### Records provided
- Opening Delimiter -
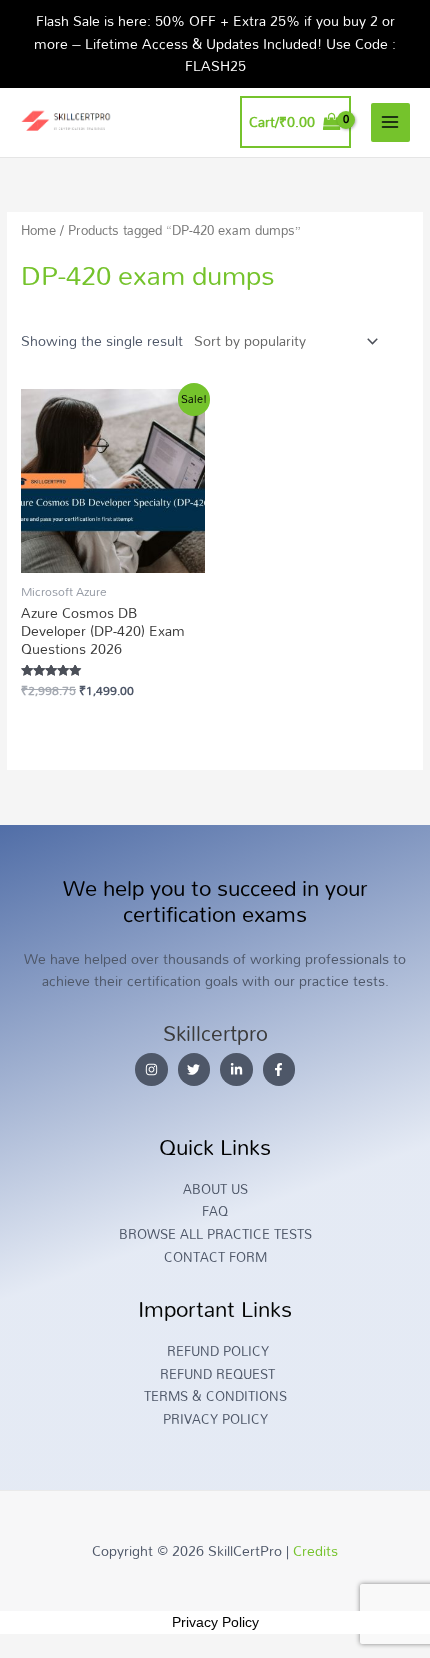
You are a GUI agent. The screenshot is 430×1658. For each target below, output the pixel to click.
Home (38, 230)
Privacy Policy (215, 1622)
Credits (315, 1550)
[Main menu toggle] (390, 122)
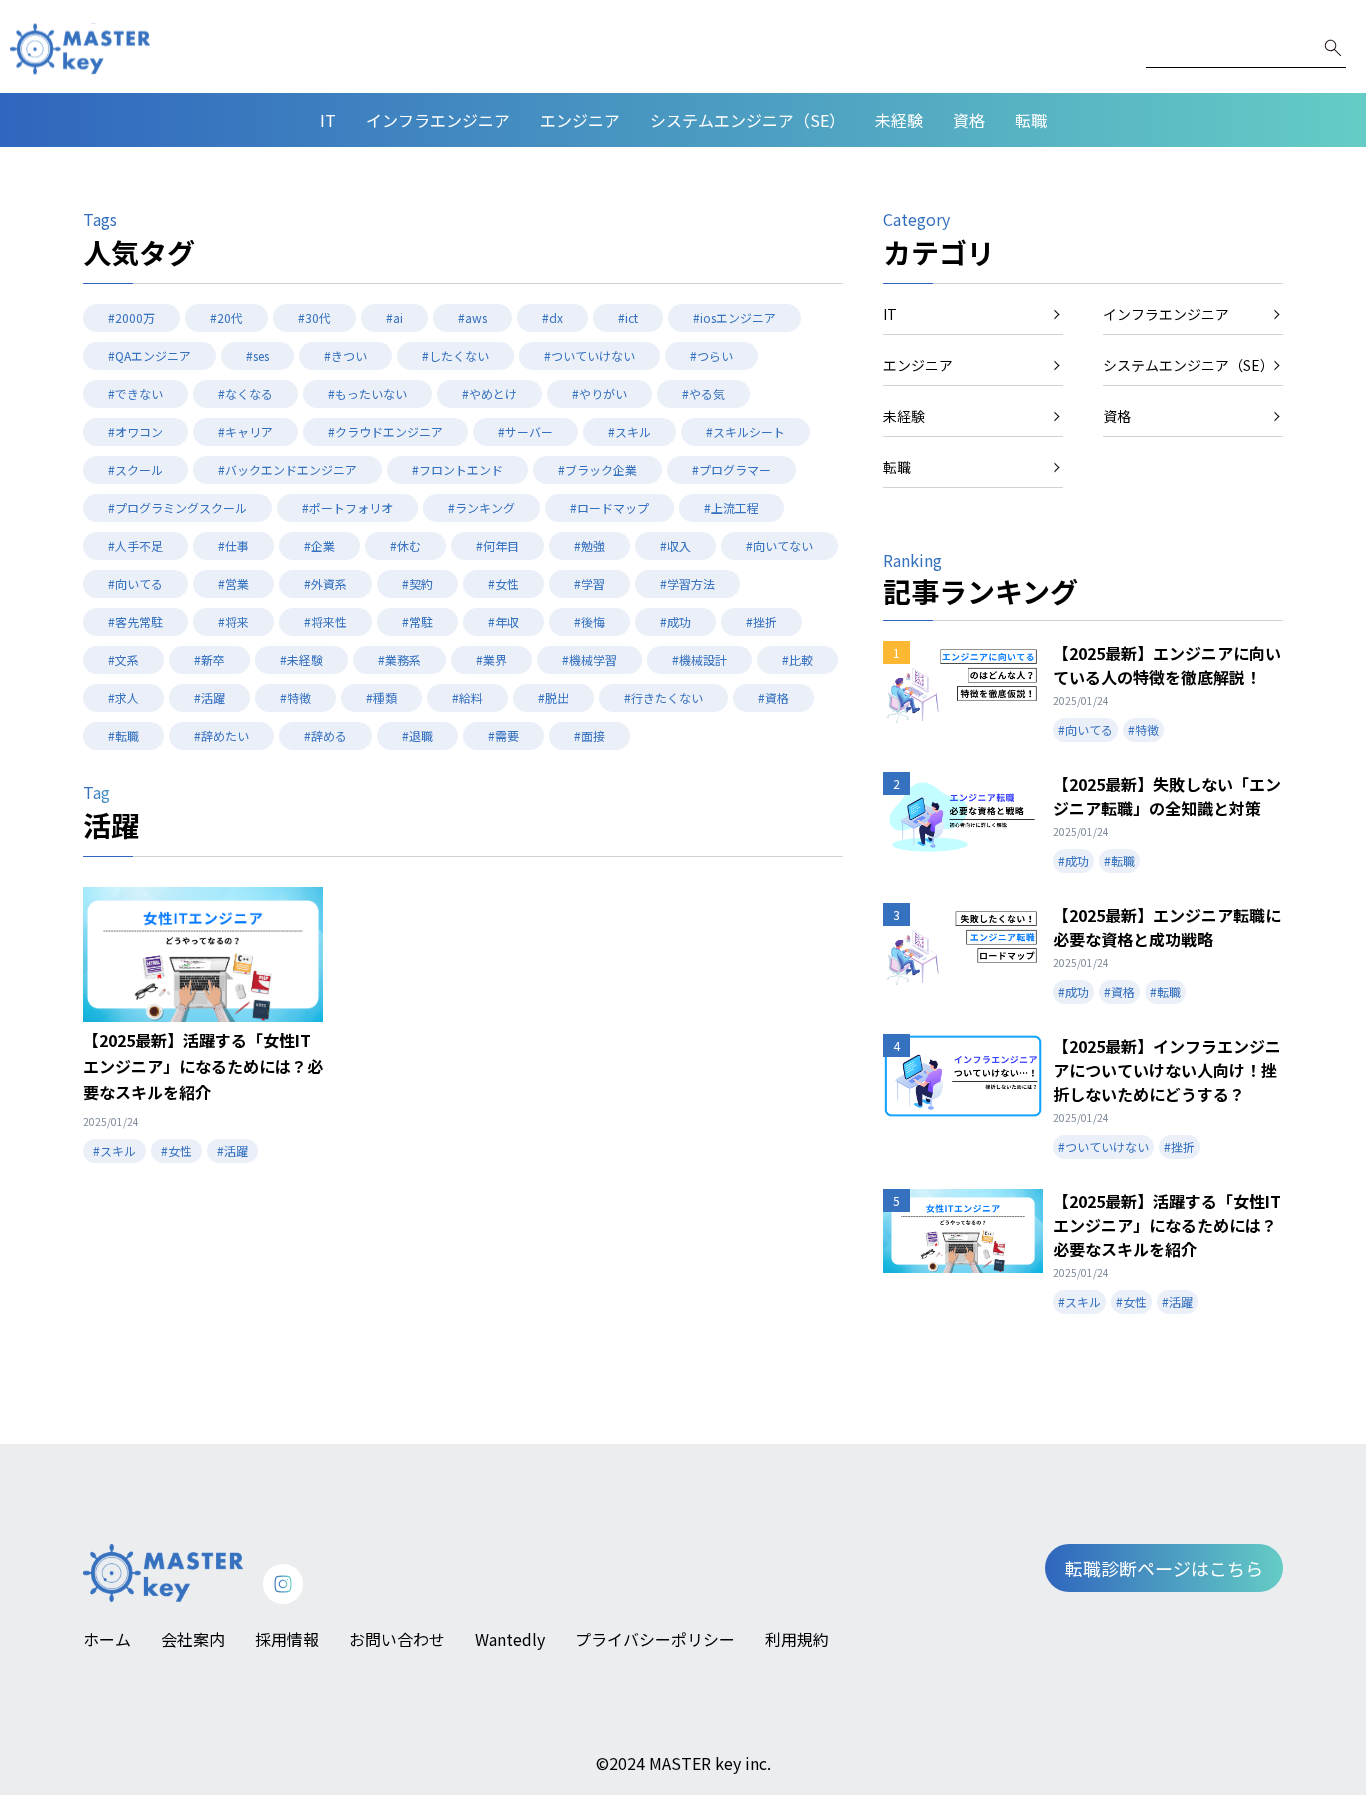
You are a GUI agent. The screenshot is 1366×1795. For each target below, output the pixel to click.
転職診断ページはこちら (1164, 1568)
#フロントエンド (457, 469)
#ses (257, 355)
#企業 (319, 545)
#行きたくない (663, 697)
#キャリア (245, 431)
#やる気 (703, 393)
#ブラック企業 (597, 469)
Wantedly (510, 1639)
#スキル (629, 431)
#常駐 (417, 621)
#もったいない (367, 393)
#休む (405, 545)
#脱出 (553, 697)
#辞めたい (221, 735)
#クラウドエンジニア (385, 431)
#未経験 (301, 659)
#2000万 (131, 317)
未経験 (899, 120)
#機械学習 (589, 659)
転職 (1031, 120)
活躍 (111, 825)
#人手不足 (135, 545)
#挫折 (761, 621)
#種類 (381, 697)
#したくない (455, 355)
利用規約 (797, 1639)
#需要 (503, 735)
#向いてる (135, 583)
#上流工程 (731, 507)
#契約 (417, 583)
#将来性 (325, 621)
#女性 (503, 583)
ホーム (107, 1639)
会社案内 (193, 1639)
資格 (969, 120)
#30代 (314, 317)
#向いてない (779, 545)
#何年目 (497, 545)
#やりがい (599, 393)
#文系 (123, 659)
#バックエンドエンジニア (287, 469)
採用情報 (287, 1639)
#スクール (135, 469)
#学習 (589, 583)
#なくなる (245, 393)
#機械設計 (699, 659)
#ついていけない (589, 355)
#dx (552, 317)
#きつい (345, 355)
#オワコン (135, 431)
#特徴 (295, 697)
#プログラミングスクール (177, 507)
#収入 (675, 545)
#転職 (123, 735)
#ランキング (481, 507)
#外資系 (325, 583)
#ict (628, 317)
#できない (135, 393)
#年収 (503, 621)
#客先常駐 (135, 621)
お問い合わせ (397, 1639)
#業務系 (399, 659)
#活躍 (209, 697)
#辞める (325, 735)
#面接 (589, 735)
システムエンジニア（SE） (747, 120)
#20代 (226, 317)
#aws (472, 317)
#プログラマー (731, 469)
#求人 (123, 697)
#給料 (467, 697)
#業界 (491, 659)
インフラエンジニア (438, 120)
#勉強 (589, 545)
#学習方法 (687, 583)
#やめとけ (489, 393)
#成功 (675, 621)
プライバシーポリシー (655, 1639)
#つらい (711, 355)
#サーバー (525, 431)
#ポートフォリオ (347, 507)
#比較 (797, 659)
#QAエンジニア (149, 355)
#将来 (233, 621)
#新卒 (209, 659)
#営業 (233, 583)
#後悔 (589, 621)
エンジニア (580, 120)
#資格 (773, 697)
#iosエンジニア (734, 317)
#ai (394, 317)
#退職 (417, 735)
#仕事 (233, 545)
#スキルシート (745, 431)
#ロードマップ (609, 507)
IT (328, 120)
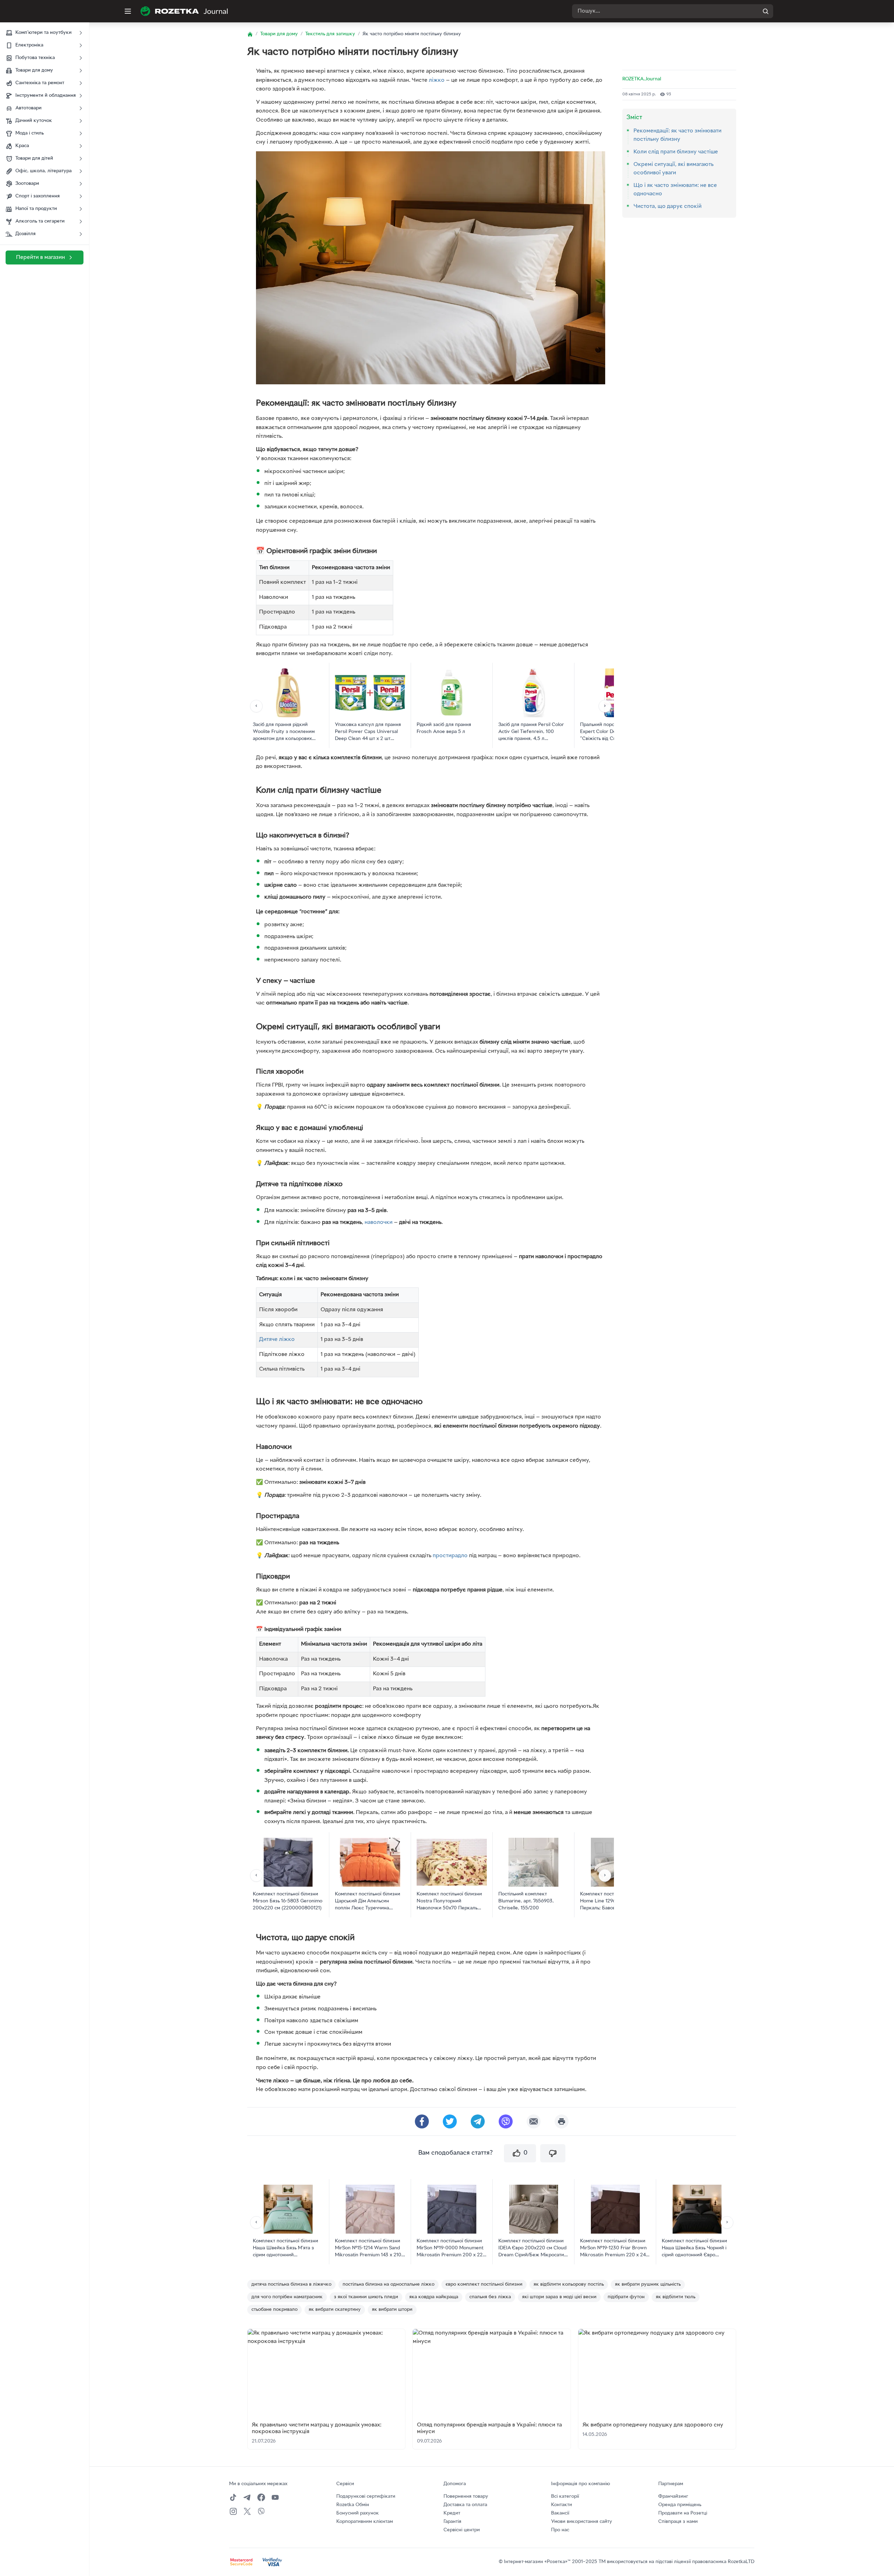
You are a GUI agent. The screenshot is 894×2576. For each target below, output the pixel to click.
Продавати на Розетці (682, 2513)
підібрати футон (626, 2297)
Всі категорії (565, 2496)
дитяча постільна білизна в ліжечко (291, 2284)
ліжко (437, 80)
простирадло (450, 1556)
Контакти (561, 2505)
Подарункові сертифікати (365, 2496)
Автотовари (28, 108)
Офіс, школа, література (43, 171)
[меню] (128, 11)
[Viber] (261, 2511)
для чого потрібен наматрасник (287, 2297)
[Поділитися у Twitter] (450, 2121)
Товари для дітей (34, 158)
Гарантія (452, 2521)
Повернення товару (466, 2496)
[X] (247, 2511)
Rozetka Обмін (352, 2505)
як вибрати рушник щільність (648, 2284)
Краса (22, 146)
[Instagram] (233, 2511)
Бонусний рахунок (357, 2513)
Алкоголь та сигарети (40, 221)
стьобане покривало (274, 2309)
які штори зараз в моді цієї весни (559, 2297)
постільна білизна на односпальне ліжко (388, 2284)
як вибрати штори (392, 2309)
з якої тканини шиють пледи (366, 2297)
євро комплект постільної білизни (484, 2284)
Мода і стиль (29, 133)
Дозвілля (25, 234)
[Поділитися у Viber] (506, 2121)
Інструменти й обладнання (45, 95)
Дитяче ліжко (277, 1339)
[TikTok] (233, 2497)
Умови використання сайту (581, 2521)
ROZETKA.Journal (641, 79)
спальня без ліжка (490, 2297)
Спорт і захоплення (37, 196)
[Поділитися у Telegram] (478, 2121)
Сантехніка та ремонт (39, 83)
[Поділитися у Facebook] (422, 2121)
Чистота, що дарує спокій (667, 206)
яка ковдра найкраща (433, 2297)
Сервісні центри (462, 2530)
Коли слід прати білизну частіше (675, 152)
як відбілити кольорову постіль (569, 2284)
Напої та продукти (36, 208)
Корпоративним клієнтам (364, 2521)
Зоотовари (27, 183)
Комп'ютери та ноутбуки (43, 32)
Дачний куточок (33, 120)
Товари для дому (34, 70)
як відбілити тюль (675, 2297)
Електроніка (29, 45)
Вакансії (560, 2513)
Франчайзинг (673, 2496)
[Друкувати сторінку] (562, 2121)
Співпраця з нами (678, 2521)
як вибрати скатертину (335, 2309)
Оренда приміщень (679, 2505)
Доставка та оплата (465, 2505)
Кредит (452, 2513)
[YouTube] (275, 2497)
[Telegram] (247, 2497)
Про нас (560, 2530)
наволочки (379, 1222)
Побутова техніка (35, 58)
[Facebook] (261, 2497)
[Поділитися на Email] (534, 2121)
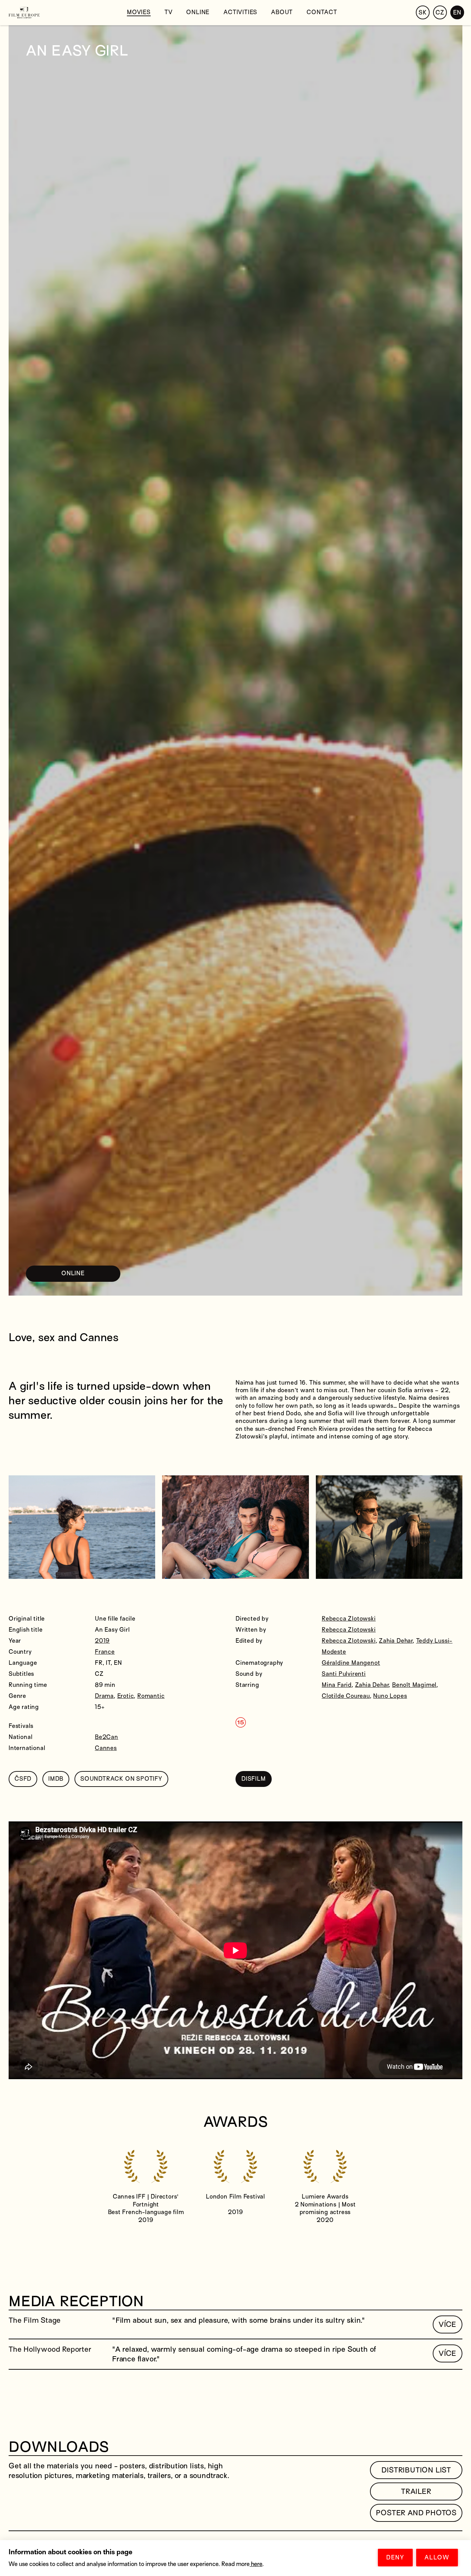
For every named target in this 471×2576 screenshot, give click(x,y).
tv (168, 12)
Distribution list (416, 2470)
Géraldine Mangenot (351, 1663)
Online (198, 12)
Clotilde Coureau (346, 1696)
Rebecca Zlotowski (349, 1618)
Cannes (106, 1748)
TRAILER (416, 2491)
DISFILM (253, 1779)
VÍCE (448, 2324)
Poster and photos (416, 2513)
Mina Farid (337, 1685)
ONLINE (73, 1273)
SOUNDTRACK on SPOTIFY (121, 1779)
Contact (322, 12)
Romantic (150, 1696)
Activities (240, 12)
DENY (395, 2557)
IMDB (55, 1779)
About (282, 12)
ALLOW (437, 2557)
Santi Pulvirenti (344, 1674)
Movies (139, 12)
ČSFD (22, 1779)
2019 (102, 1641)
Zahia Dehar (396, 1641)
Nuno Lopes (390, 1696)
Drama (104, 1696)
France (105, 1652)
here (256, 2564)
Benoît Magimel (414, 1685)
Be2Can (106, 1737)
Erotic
- Closing Delimiter -
### What the task asks
Working from the material above, retype exactly the lines from the one with "#人手不足 (135, 545)" through the one with "#QAエンジニア (149, 355)", both included, and only those lines.

### Solved problem
#人手不足 (135, 545)
#挫折 (761, 621)
#種類 (381, 697)
#したくない (455, 355)
利用規約 (797, 1639)
#需要 (503, 735)
#向いてる (135, 583)
#上流工程 (731, 507)
#契約 (417, 583)
#将来性 (325, 621)
#女性 (503, 583)
ホーム (107, 1639)
会社案内 (193, 1639)
資格 (969, 120)
#30代 (314, 317)
#向いてない (779, 545)
#何年目 (497, 545)
#やりがい (599, 393)
#文系 (123, 659)
#バックエンドエンジニア (287, 469)
採用情報 (287, 1639)
#スクール (135, 469)
#学習 (589, 583)
#なくなる (245, 393)
#機械設計 (699, 659)
#ついていけない (589, 355)
#dx (552, 317)
#きつい (345, 355)
#オワコン (135, 431)
#特徴 (295, 697)
#プログラミングスクール (177, 507)
#収入 (675, 545)
#転職 (123, 735)
#ランキング (481, 507)
#外資系 (325, 583)
#ict (628, 317)
#できない (135, 393)
#年収 (503, 621)
#客先常駐 (135, 621)
お問い合わせ (397, 1639)
#業務系 (399, 659)
#活躍 (209, 697)
#辞める (325, 735)
#面接 (589, 735)
システムエンジニア（SE） (747, 120)
#20代 (226, 317)
#aws (472, 317)
#プログラマー (731, 469)
#求人 (123, 697)
#給料 (467, 697)
#業界 (491, 659)
インフラエンジニア (438, 120)
#勉強 (589, 545)
#学習方法 (687, 583)
#やめとけ (489, 393)
#成功 (675, 621)
プライバシーポリシー (655, 1639)
#つらい (711, 355)
#サーバー (525, 431)
#ポートフォリオ (347, 507)
#比較 (797, 659)
#QAエンジニア (149, 355)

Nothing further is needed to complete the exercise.